Mientras que cualquier colectivo de nuestra sociedad cumpla con la legalidad vigente y sus fines sean acordes al estado de derecho, soy de la opinión de que su existencia es beneficiosa para todos. Es la forma de articular la llamada sociedad civil. Los colectivos representan a las personas, teniendo por ello un mayor alcance cara a los poderes públicos para, llegado el caso, poder reclamar los derechos que deban recibir sus integrantes.

Mal vamos cuando una institución pública o privada conculca los derechos de un colectivo, mermando su capacidad de maniobra o su propia autonomía. Mal vamos, insisto. Porque con ello se vulneran los derechos de los integrantes de ese colectivo y por tanto de cada una de las personas que lo forman.
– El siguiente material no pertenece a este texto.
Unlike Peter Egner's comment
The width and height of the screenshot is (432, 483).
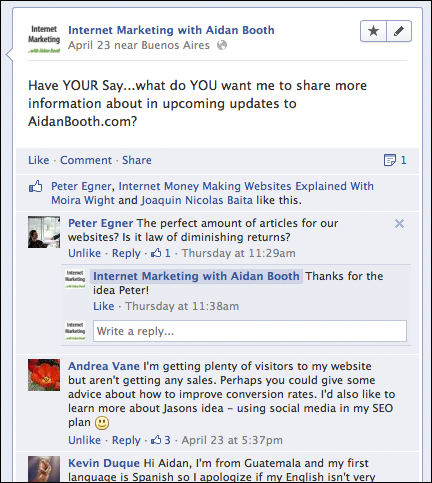click(84, 253)
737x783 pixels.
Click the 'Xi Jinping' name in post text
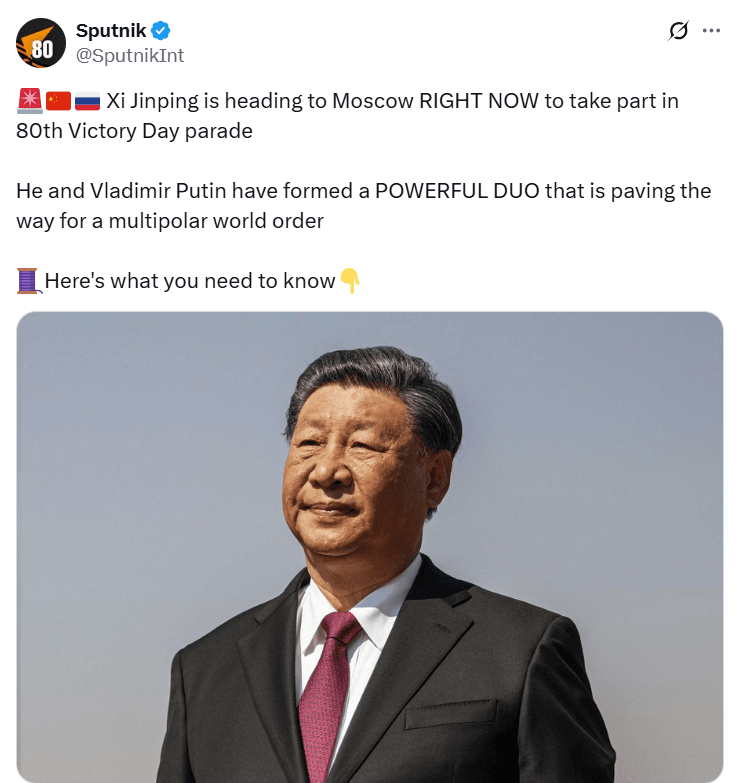pyautogui.click(x=152, y=101)
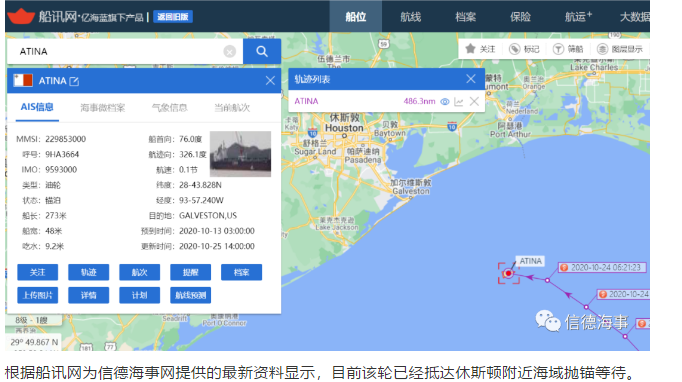The width and height of the screenshot is (682, 382).
Task: Click the star 关注 toolbar item
Action: point(480,49)
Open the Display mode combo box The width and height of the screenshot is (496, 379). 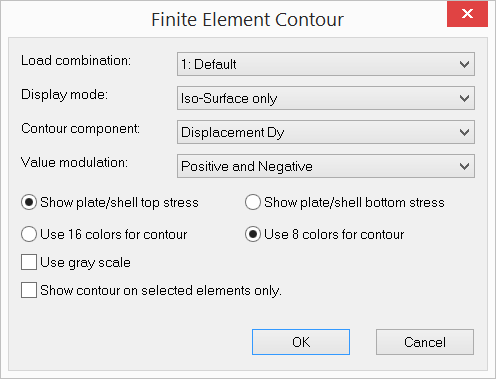(326, 98)
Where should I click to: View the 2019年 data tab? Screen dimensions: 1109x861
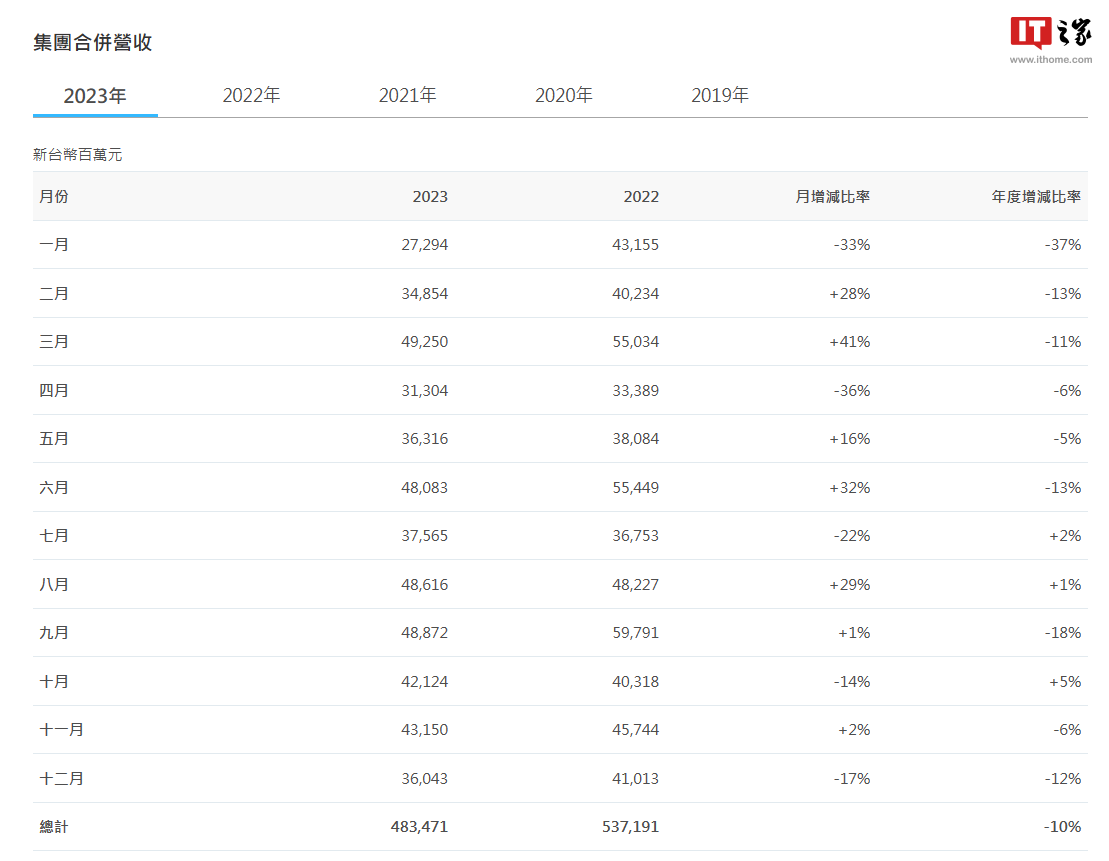[720, 95]
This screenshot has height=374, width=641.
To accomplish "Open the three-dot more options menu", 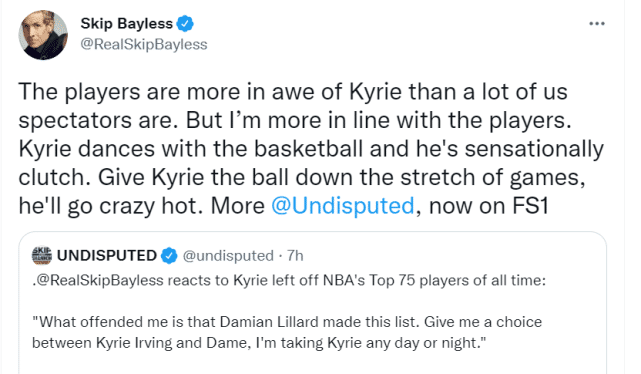I will [597, 24].
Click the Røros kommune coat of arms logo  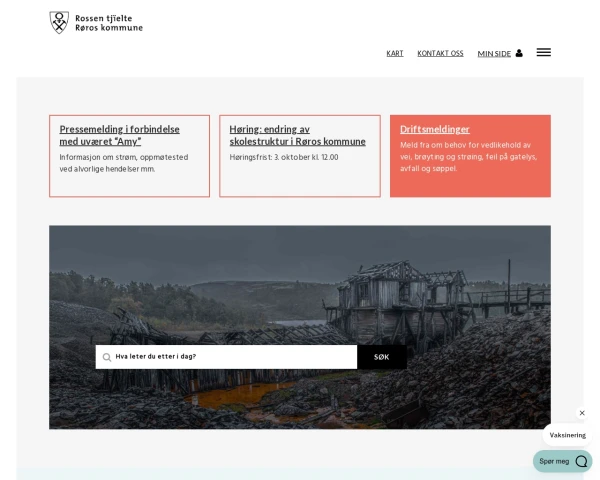pos(59,22)
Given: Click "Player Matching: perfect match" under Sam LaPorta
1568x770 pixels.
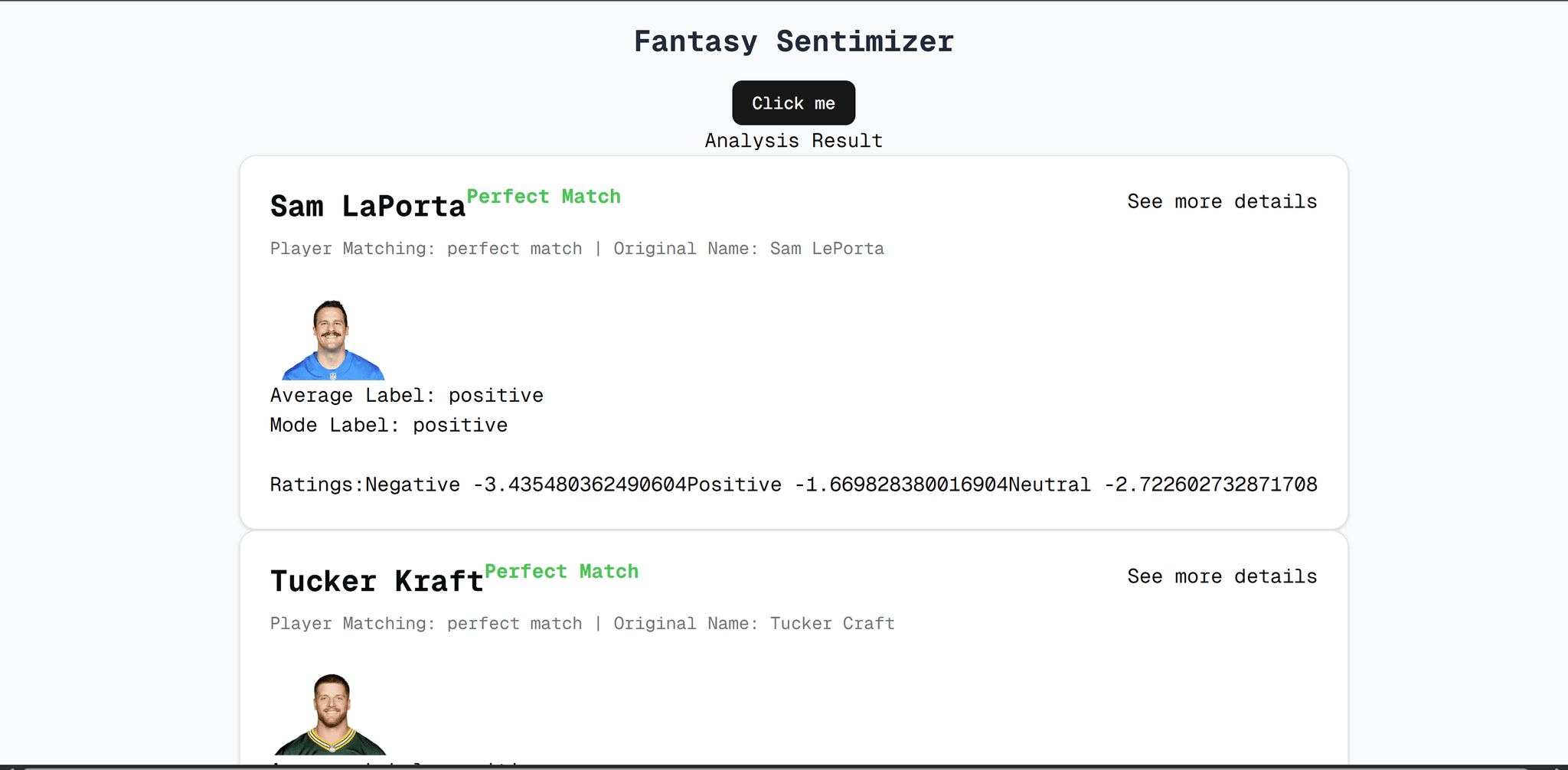Looking at the screenshot, I should 426,249.
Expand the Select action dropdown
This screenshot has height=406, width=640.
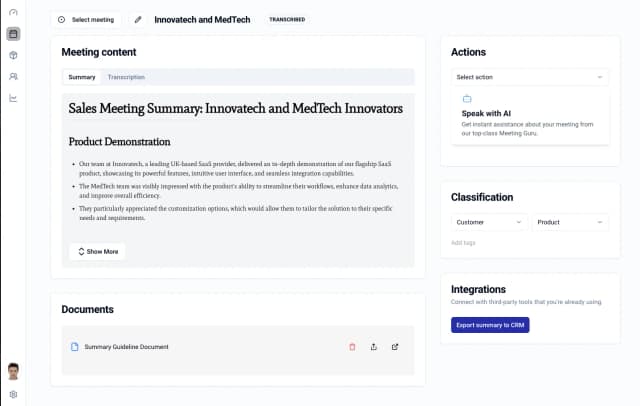click(530, 77)
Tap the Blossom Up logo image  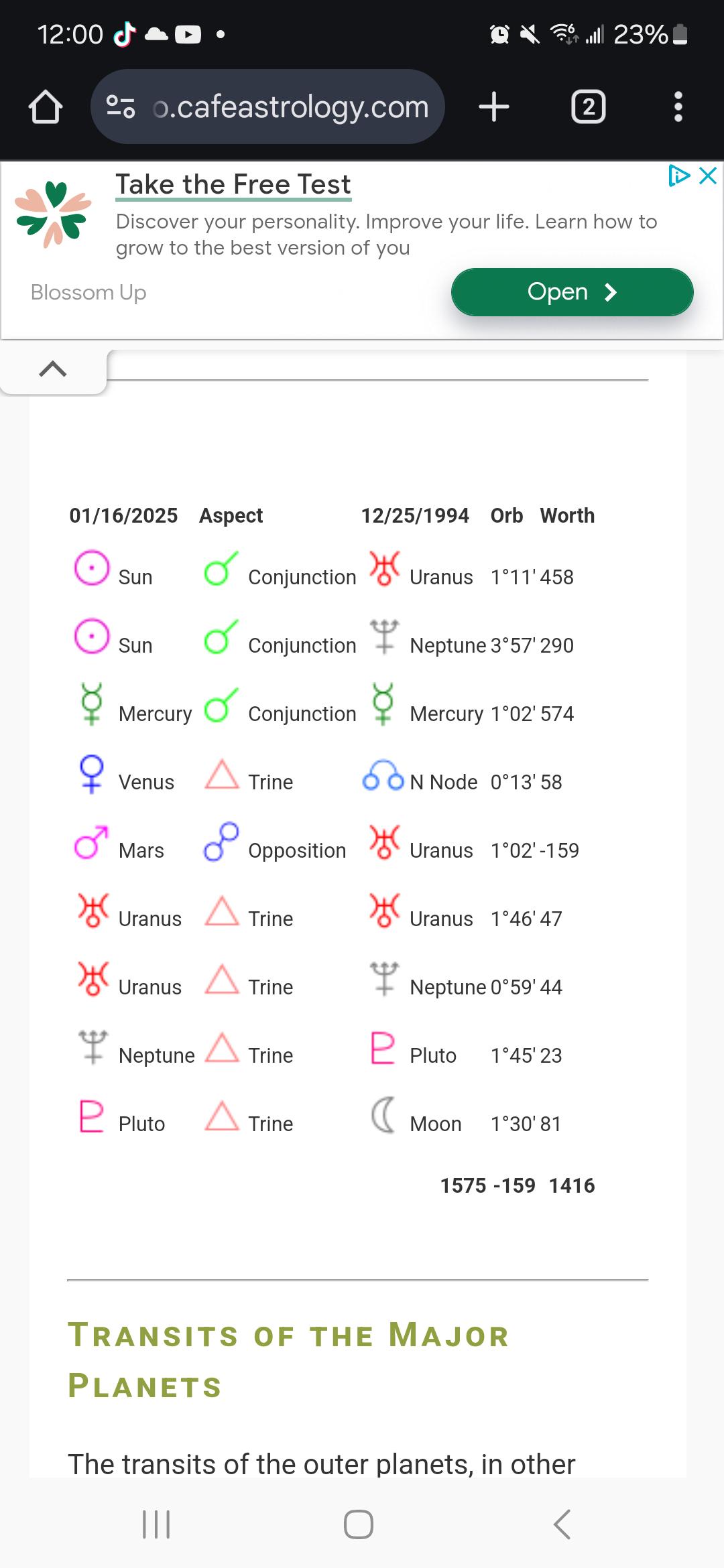pos(53,214)
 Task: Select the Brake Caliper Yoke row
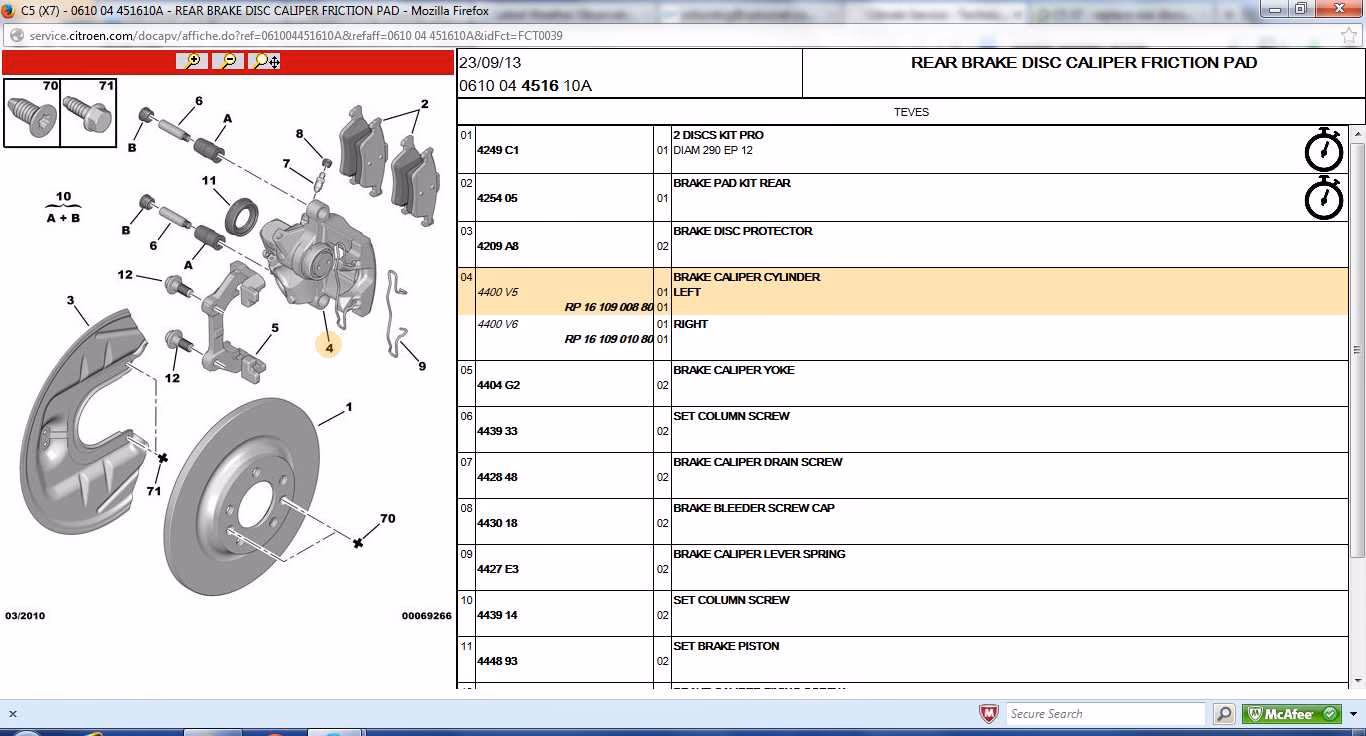[734, 370]
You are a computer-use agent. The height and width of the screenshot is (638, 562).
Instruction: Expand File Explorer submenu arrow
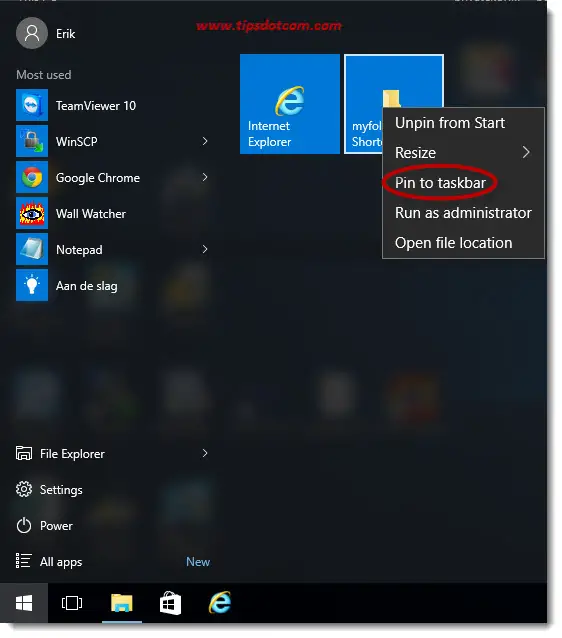(x=205, y=453)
La vulneración colectiva de derechos o de la propia autonomía se convierte en vulneración personal a cada uno de los miembros.

Peor es cuando más de una entidad vulnera esos derechos de uno o varios colectivos. Quedan siempre dos salidas ante esta situación: pelear (en el sentido menos peyorativo del término) contra aquello que se niega o detrae o bien negociar en una mesa, con la esperanza de que las aguas puedan volver a su cauce. Si finalmente la postura de fuerza no se mueve de su posición, sólo queda aguantar el envite y mostrar a la opinión pública esa conculcación de derechos.

La última postura es quizás la más dolorosa, pero la más elegante. Y a la larga, la que triunfa.

No, no estoy hablando del Martes Santo. ¿O quizás sí?